Is there another, and rarely commented on, way in which
retailer practices have contributed to the spate of garment factory
catastrophes in South Asia over the past year?
It would be unrealistic and cynical to attribute the pace at
which Bangladesh apparel exports have soared since the Tazreen fire in November
to publicity for low prices the country has been receiving: however cynical an
observer might be, garment orders cannot be switched on that quickly. In the
first six months of Bangladesh’s current financial year (July-December), apparel
exports (in US dollars) were up 8.5%, but growth has been in double digits ever since,
and hit 20.7% in June.
In our view, there is a link though. That link (which applies
to the Ali Enterprise fire in Pakistan as well) is the little-discussed, but difficult
to understand, decision by management on the spot to order work to continue
amid evidence of a likely imminent disaster.

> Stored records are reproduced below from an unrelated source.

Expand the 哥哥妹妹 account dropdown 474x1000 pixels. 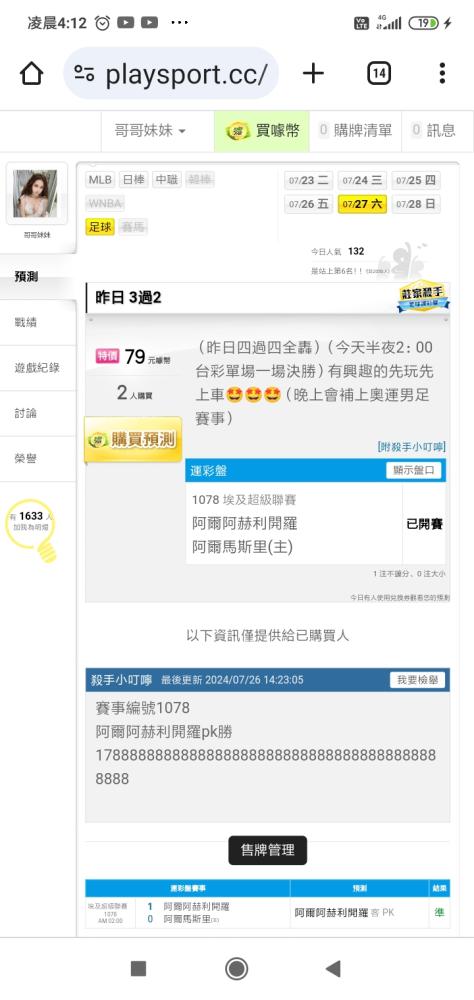click(x=150, y=131)
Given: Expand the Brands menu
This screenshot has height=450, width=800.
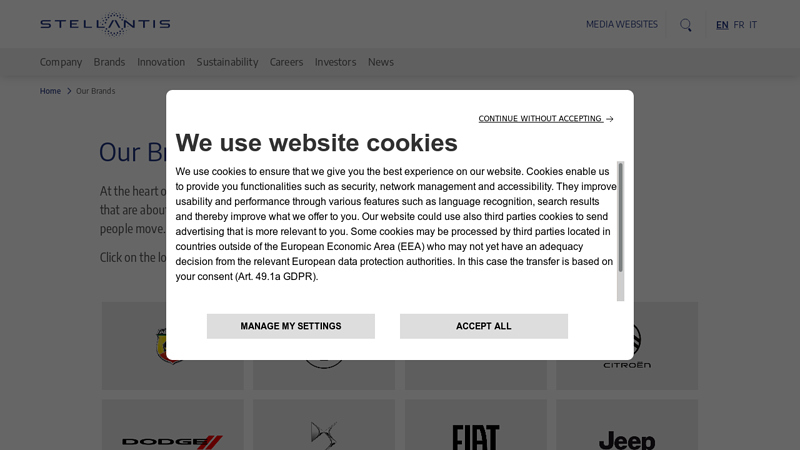Looking at the screenshot, I should (x=109, y=62).
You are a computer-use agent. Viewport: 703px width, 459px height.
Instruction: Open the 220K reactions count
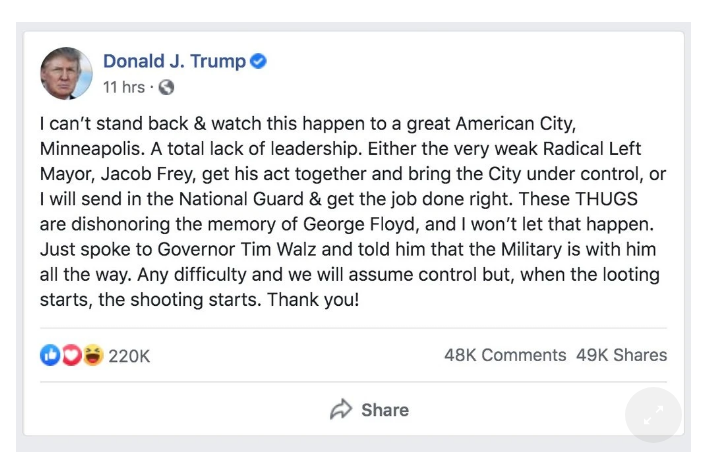click(x=129, y=355)
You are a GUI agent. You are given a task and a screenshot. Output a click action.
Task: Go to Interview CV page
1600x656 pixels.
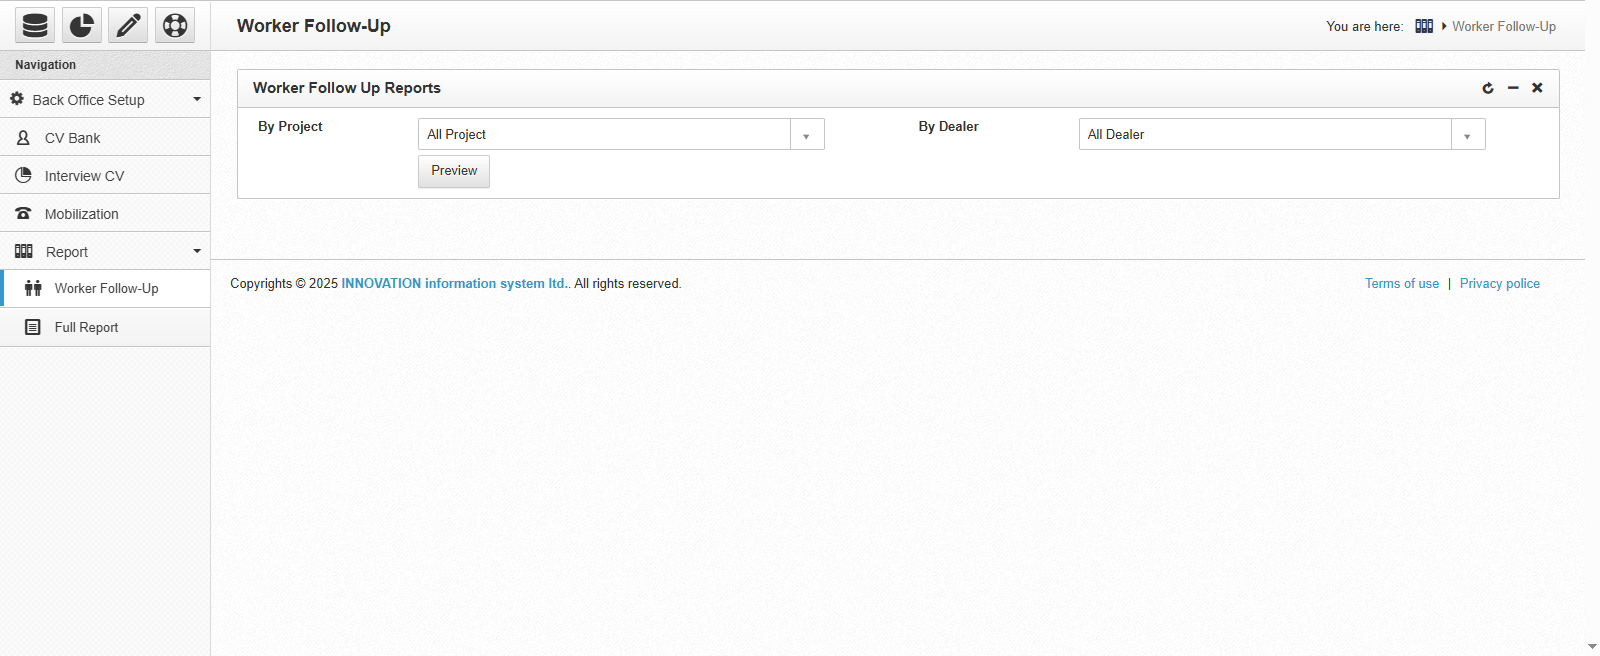(84, 176)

Universally, commentators in the West have attributed those
decisions to “greed” and those condemnations have gone unchallenged. But
observers at the Razzak Plaza building on June 27 saw factory workers beating a
TV reporter up for reporting it was unsafe: engineers that day confirmed it was
dangerous and the building, and the factories within it, remains closed. So why
do people, in a city with a long history of factory accidents, treat evidence
of more unsafe buildings so lightly?
One reason, of course, is that if you’re very poor, there’s
always going to be a temptation to run risks. Personally, I can’t imagine being
in a factory like Rana Plaza, after seeing a TV programme the previous day
about how unsafe it was, and working there nonetheless. Or, in a city with a long history of factory fires,
accepting a foreman’s claim that a fire warning was a false alarm. But I’ve
never lived on $38 a month.
There’s a similar motivation on the part of management.
It’s now clear that a contributory factor in the current disasters has been the
awful coincidence over the past year of booming orders, an uncertain Western retail
environment and a massive collapse in public order in Pakistan’s and Bangladesh’s
biggest cities.
There’s a horrible commercial risk in being a garment
manufacturer these days. You get the order from Walmark or whoever and you
think you’re going to make money. You buy the raw material they tell you to – and
there’s a guarantee you’ll get the full price for the finished garments within
so many days of your delivering those garments to a ship or truck at the time
specified in the contract. But if, between getting the order and shipping the
goods, production is disrupted by power outages, raw material being delayed en
route or access to your factory blocked by violent rioters (in other words if
you’re a normal Dhaka or Karachi factory), you’ll be left with a huge pile of
unsellable garments and a whopping fabric bill you’re going to struggle to pay.
Sometimes, the Western retailer will allow a shipment delay.
But if he’s worried sales aren’t going to be as rosy as he expected six months
ago, he won’t – or he’ll fine the factory so much it might have been better for
the manufacturer if the order had been cancelled.
Now there are hundreds of things that can delay production.
Hundreds of reasons why factory owners get neurotic about getting a whopping
debit note. And hundreds of reasons why an owner might want to subcontract
production elsewhere – whatever a customer’s book of rules might say. Hundreds
of reasons, too, why a manager in a garment factory might, idiotically, choose
to assume an alarm bell is ringing because the alarm’s not working properly.
Most of those reasons have nothing to do with greed: but
they’ve got a lot to do with a manager’s terror a faulty alarm is going to
bankrupt him – because that’s what will happen if he stops production for a day
on an already massively delayed job. By some estimates, it was impossible to
work in most Bangladesh factories in the first three months of this year for
fully one-third of the working days available.
Now none of that excuses lethal decisions. But it explains
why factories can make stupider decisions when they’re busy than when they’re
not. And it also means that Western buyers wanting to stop the cycle of deaths
in South Asia have to try to break the cycle of orders often not being able to
start production until so close to the delivery date that corners are cut. And it
reminds buyers that a political climate assuring public order is just as
important a factor in evaluating a factory as low prices or decent transport
infrastructure.
There are times too much work CAN be bad for business.